Material provided >>
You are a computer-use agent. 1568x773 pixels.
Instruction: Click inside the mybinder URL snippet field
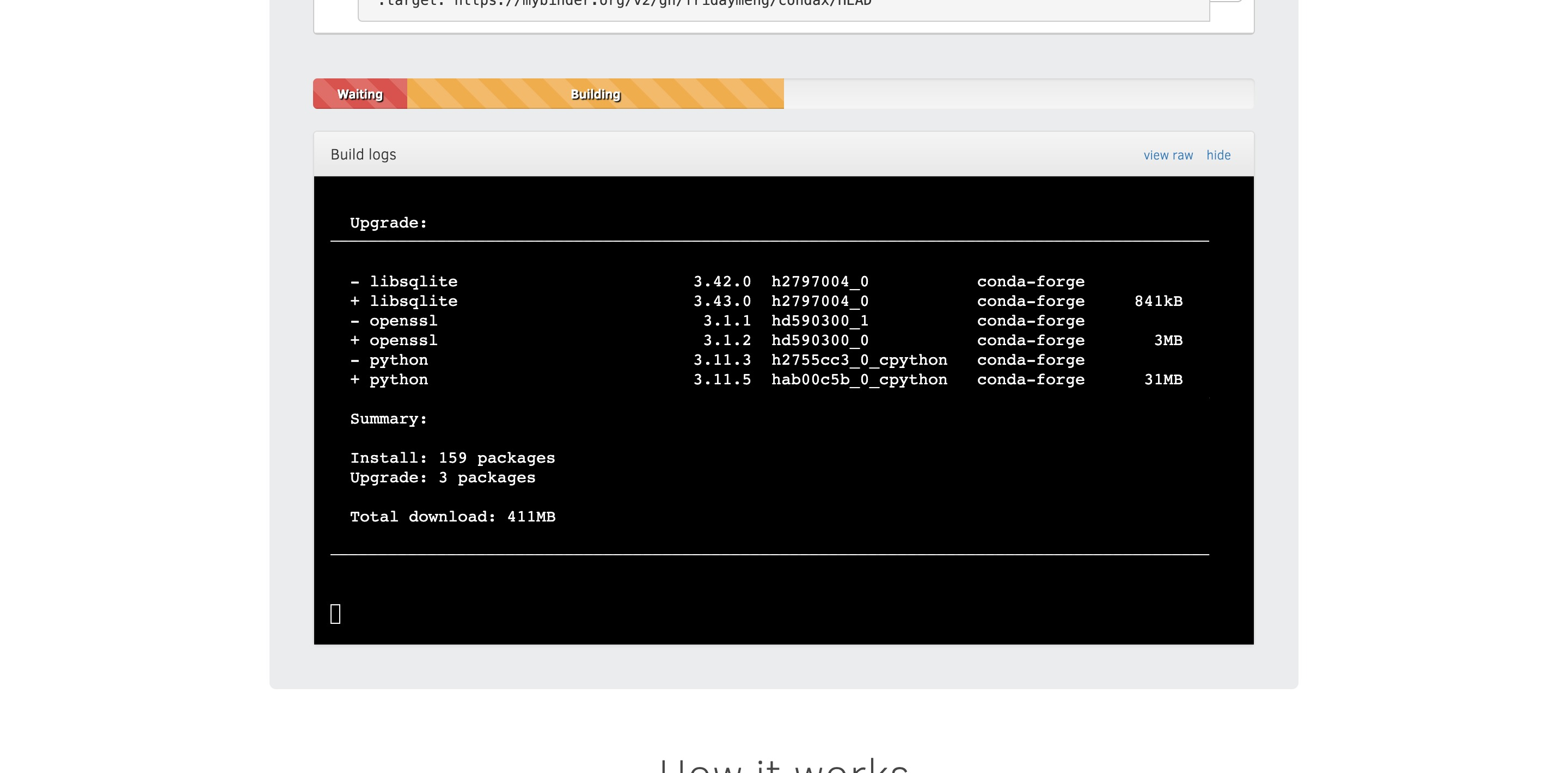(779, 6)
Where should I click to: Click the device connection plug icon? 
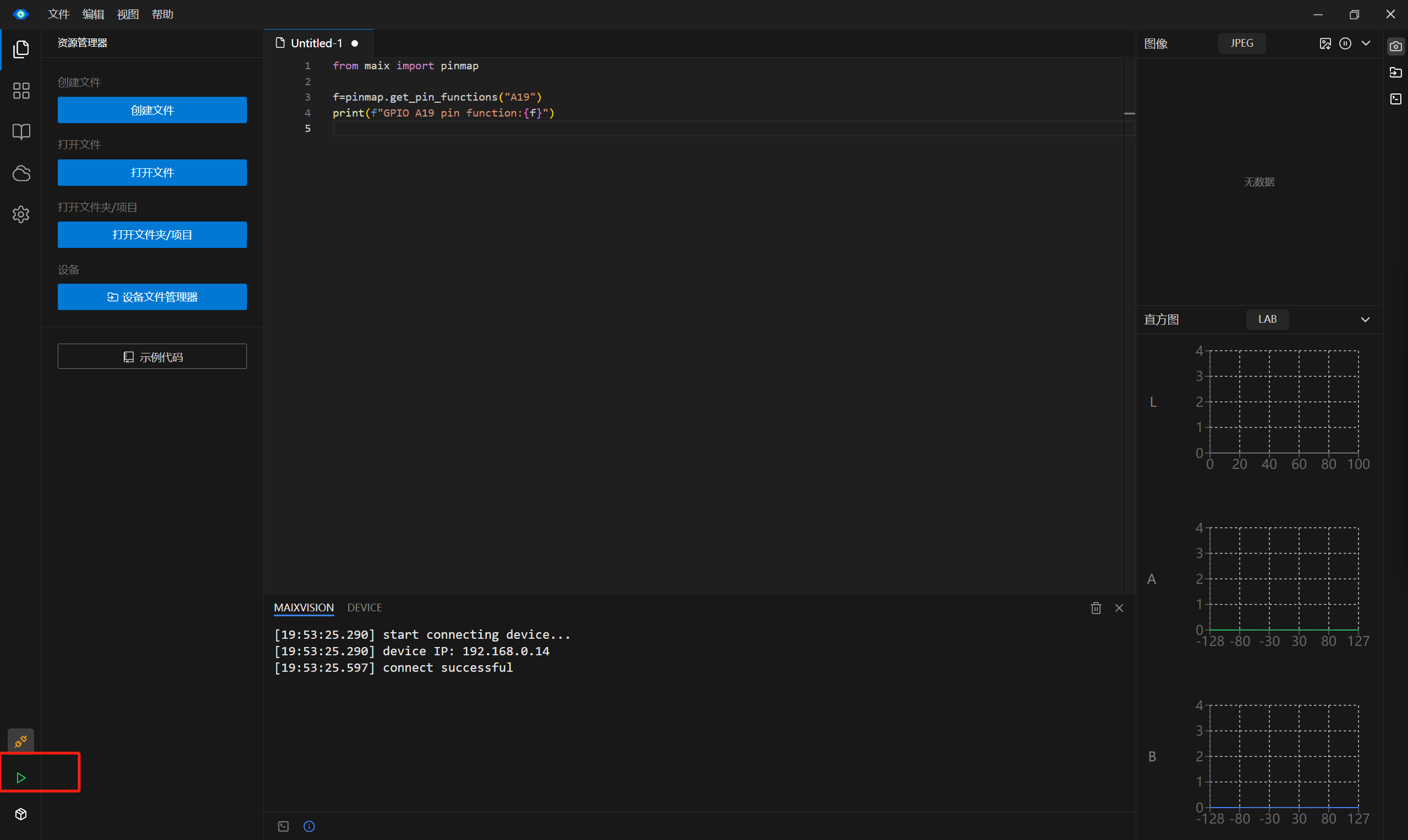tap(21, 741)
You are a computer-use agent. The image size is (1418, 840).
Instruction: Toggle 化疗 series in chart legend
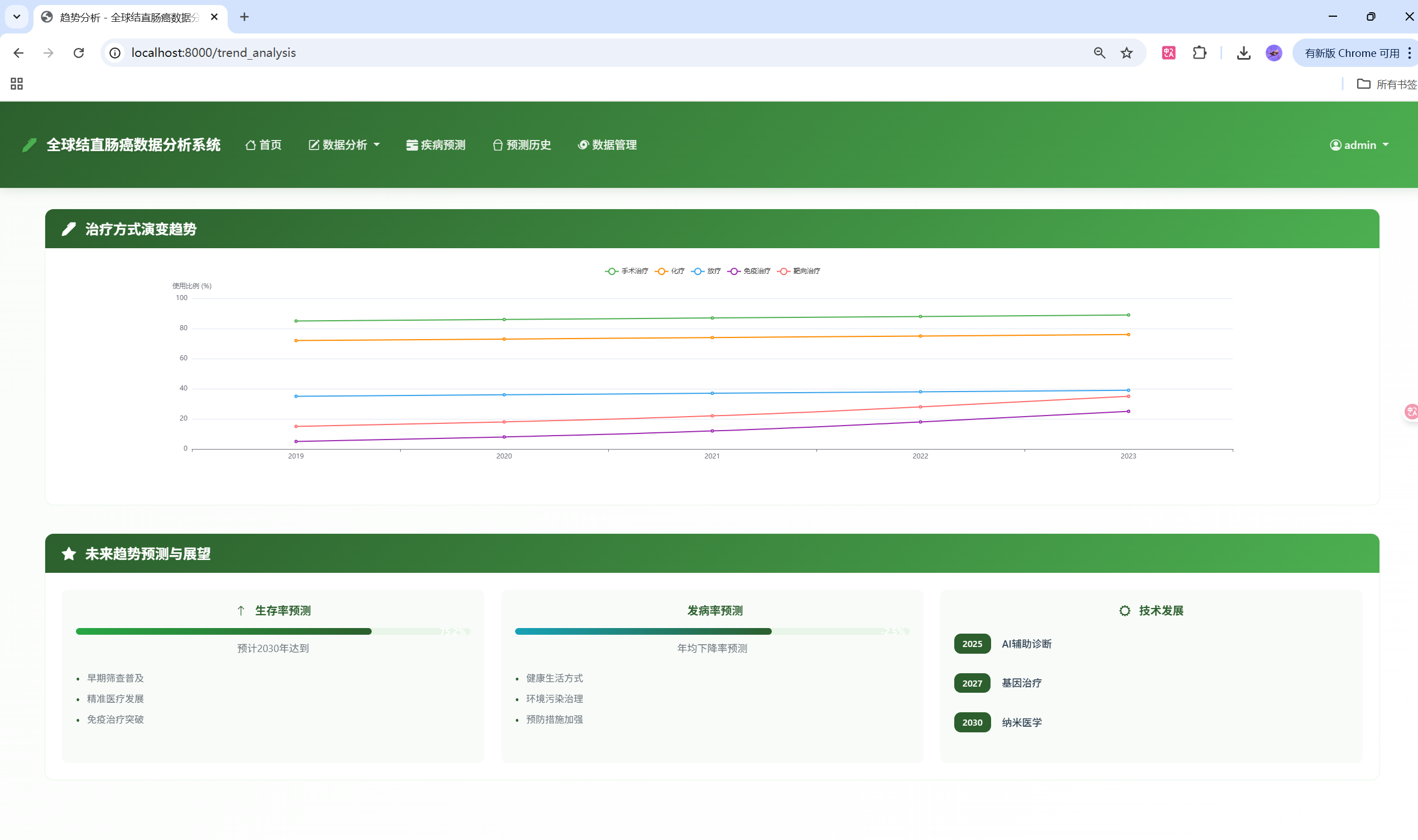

Task brief >> Pictures stay out of the copy; please restate every record above exactly.

Task result >>
You are a computer-use agent. 1568x773 pixels.
Instruction: Click inside the mybinder URL snippet field
(779, 6)
Where should I click to: Click the device connection plug icon? 
tap(21, 741)
You are a computer-use agent. The image size is (1418, 840).
Instruction: Toggle 化疗 series in chart legend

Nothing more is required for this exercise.